Coordinating activities in underground mining has always been a challenge given the difficulty in knowing where people and assets are and how much progress they have made. It has become increasingly realistic to combine off-the-shelf technologies with in-house solutions to create a system that improves transparency, safety, performance monitoring, and overall equipment effectiveness. By deploying underground networks—using WiFi or 5G wireless technology, for example—a mine’s supervisors can communicate with work teams in real time. This single innovation can have far-reaching ramifications, provided it is implemented in tandem with the other two key engines of technology-enabled transformation: adapting the management systems and overhauling the culture. (See sidebar, “How digital communications can change the way a mine operates.”)

2. Adapt the management systems

Companies must commit to transforming their management systems to nurture innovation and embrace change and technology. For example, a mining company that is using advanced analytics to increase yield and throughput also needs to modify how metallurgists, plant operators, and maintainers work together to embed the new tools and insights into their daily workflow. Otherwise, the actual operation of the plant does not change, and the bottom-line benefit cannot be achieved.

The organization sometimes requires modifying, too. Traditional mining operations tend to be organized around separate teams responsible for production, maintenance, planning, and the like. This approach is not appropriate for a digital organization, as it leads to slow and inferior decision making. Each team sees only its part of the whole, and when problems arise (as they always do), it works against collaborative and cooperative thinking and action. Most importantly, teams that work in siloes know only what they know; they are isolated from the data that drives innovation.

Embracing technology means that individuals who have traditionally not had much need to work together are now highly dependent on each other and need to be organized in a way that allows for this. We have found that the most effective way to take advantage of new technologies is to reorganize workers into “squads” (when appropriate; safety is always a paramount concern) that include people with varied and complementary skills. This working team focuses on a specific process or set of assets — say, a leaching operation — and has a range of skillsets that allow them to make more informed decisions and meaningful changes faster.

Squads benefit from including or having ample access to coaches, data scientists, programmers, and whoever and whatever else they need to achieve their goals. They perform best when they are empowered to make decisions and deploy resources. One company reaped significant improvements by enabling its teams to invest up to $100,000 without additional approvals.

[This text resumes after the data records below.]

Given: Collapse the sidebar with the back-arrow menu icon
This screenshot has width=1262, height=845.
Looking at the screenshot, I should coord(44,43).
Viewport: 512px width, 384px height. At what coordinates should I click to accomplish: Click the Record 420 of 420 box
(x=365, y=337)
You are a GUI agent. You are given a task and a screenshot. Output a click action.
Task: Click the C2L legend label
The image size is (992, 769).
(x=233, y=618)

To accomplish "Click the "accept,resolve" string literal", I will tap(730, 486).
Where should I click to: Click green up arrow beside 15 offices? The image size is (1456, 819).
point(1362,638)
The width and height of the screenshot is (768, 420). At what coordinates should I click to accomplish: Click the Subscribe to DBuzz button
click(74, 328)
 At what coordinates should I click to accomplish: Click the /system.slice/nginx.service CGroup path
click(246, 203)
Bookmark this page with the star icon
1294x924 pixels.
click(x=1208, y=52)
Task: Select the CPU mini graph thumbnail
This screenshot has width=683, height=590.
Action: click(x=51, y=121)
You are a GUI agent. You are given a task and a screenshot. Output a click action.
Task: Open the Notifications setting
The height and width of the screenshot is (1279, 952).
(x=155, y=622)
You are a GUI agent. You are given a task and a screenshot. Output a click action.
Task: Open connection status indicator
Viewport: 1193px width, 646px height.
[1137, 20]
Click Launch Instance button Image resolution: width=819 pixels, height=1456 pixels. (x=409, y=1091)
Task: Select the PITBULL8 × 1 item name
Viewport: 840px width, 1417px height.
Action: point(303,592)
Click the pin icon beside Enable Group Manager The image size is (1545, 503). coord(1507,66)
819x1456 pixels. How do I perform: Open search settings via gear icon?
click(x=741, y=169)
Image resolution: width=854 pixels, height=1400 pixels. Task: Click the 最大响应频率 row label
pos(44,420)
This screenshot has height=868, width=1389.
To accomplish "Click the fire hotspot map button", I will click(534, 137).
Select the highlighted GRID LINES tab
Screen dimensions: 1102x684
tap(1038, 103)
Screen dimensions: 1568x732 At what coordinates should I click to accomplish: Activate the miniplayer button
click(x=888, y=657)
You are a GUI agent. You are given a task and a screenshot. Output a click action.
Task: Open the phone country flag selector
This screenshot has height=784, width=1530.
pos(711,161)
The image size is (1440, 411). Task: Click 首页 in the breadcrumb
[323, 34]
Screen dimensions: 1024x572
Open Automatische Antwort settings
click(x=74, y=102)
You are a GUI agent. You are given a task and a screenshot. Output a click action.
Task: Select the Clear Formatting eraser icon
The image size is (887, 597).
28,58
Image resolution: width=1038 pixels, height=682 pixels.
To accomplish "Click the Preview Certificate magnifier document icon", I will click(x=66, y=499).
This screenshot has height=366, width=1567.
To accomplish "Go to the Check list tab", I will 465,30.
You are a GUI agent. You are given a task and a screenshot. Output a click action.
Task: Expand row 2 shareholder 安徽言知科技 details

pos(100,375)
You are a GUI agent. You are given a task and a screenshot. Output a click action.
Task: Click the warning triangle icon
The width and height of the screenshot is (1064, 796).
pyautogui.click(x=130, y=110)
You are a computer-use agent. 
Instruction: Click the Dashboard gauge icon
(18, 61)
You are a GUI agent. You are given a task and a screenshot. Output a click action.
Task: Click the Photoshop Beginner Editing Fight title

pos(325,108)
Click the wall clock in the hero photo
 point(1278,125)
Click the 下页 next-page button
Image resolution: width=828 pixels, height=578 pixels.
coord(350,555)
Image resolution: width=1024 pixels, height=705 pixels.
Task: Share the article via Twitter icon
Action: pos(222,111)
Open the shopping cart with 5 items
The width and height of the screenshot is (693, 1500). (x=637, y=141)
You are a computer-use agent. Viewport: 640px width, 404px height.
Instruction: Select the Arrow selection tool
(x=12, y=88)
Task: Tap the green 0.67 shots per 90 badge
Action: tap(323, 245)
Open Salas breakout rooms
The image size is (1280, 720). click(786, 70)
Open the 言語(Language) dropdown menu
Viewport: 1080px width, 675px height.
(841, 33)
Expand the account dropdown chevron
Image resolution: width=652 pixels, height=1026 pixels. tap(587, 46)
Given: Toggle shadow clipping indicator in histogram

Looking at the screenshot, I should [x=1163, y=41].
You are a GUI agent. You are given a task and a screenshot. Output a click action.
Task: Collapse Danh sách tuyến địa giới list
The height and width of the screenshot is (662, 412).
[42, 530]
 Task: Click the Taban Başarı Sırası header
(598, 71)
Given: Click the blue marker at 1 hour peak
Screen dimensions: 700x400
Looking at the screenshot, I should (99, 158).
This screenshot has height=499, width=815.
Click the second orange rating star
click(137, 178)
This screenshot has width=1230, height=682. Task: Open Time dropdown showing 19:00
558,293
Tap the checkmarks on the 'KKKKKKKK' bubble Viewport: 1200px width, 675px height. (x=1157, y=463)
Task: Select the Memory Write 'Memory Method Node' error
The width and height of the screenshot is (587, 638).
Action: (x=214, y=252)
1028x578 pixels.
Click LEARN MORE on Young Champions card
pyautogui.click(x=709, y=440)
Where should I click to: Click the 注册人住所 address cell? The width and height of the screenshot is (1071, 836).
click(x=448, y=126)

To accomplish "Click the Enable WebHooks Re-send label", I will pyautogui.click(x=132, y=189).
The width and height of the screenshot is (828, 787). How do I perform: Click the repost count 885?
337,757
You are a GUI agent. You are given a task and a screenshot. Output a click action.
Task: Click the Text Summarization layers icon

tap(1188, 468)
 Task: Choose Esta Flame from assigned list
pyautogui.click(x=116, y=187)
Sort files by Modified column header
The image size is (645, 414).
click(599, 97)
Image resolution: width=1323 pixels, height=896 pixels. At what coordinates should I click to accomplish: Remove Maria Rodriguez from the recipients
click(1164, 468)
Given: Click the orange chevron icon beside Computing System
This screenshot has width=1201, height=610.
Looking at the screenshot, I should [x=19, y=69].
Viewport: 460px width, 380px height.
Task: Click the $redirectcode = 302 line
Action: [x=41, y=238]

3. Overhaul the culture and capabilities

Technology-enabled transformation calls for a break from ingrained habits, and a change in mindsets, behaviors, and capabilities.

Making changes to where decisions are made and who makes them requires a change-management program. An effective plan will enable employees to understand how a technology-enhanced system will make their lives better, safer, and more productive. This understanding has to be reinforced through formal mechanisms, and managers must model new behaviors. (See sidebar, “How one company changed its culture and infrastructure.”)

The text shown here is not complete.